-- start --
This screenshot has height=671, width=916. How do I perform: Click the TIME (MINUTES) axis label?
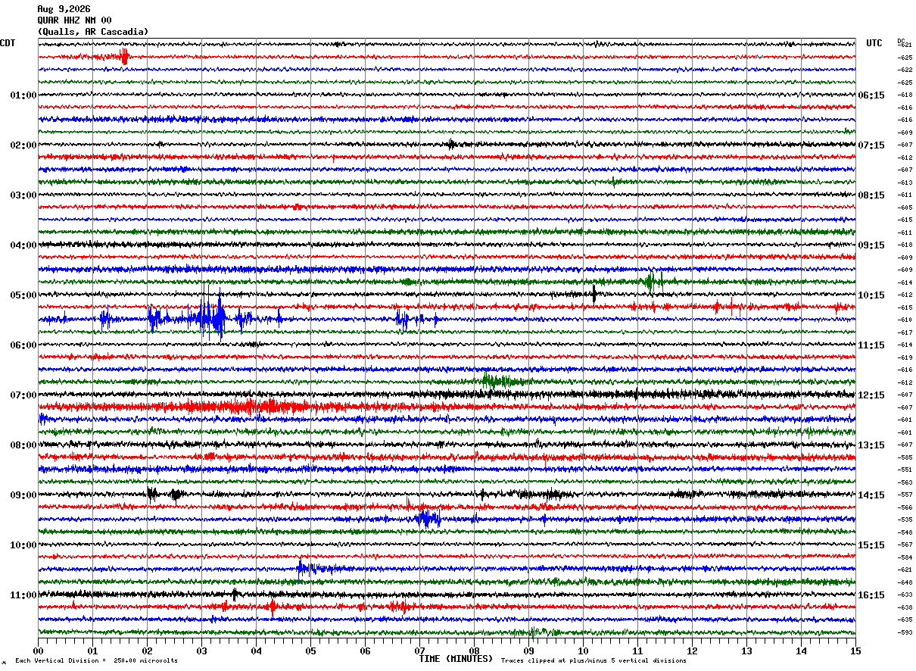456,659
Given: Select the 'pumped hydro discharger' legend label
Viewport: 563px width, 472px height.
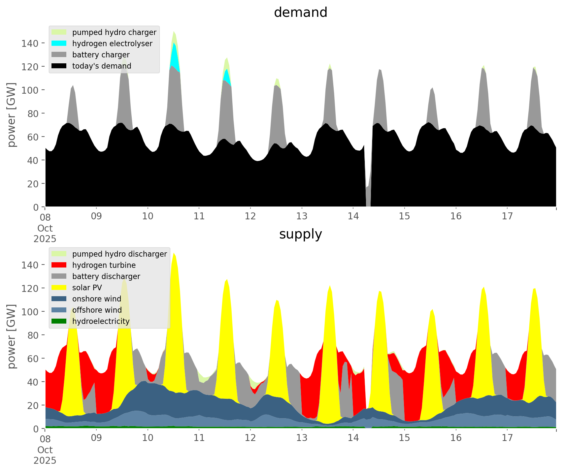Looking at the screenshot, I should point(119,254).
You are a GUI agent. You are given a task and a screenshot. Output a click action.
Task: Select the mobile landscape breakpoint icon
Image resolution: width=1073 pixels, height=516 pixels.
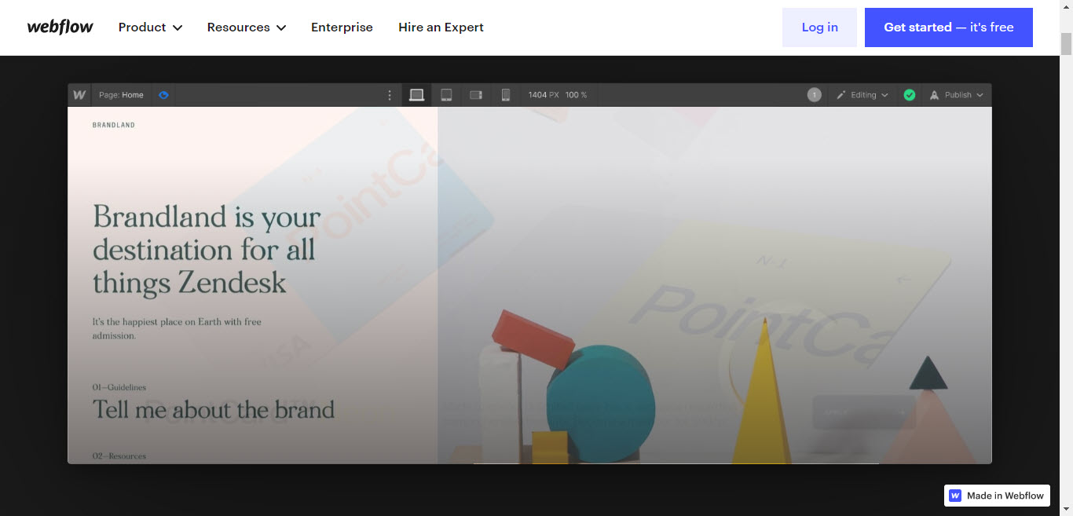click(x=476, y=94)
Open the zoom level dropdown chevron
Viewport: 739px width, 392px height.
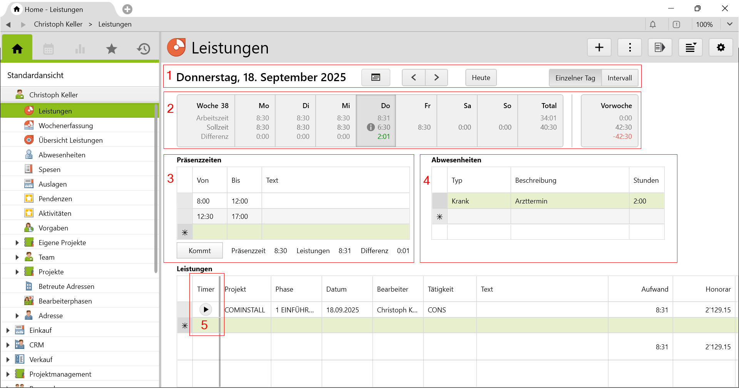click(729, 24)
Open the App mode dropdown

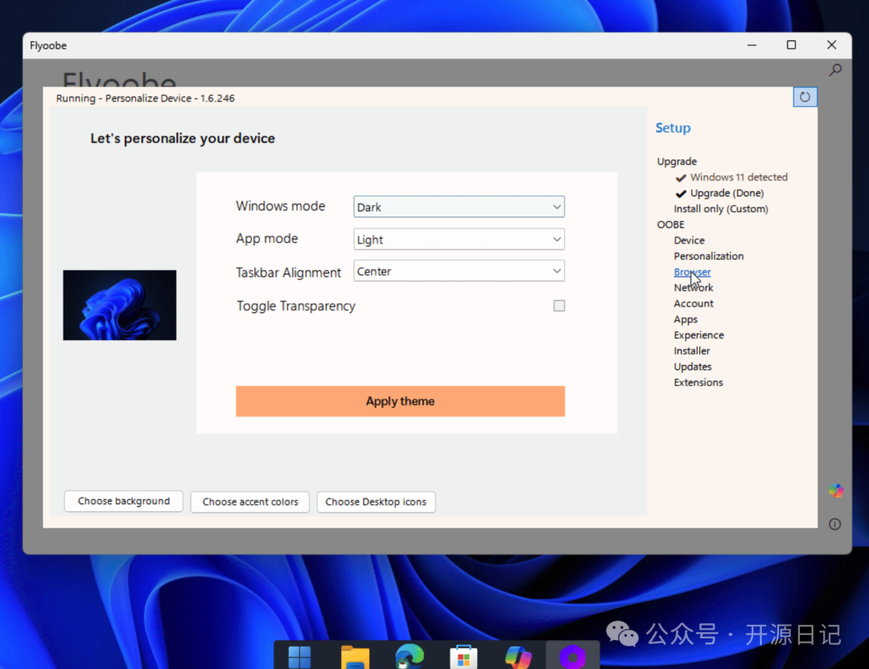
-- end --
Render the listing above as a Markdown table with the columns Row and Listing line, one numbered row per line, skipping blank lines. Omit the pictures from the table.

| Row | Listing line |
|---|---|
| 1 | This screenshot has height=671, width=916. How do I perform: Click the TIME (MINUTES) axis label? |
| 2 | 456,659 |
| 3 | Given: Select the 'pumped hydro discharger' legend label |
| 4 | Viewport: 563px width, 472px height. |
| 5 | Looking at the screenshot, I should point(119,254). |
| 6 | You are a GUI agent. You are given a task and a screenshot. Output a click action. |
| 7 | Task: Select the mobile landscape breakpoint icon |
| 8 | Image resolution: width=1073 pixels, height=516 pixels. |
| 9 | click(x=476, y=94) |
| 10 | Open the zoom level dropdown chevron |
| 11 | Viewport: 739px width, 392px height. |
| 12 | click(729, 24) |
| 13 | Open the App mode dropdown |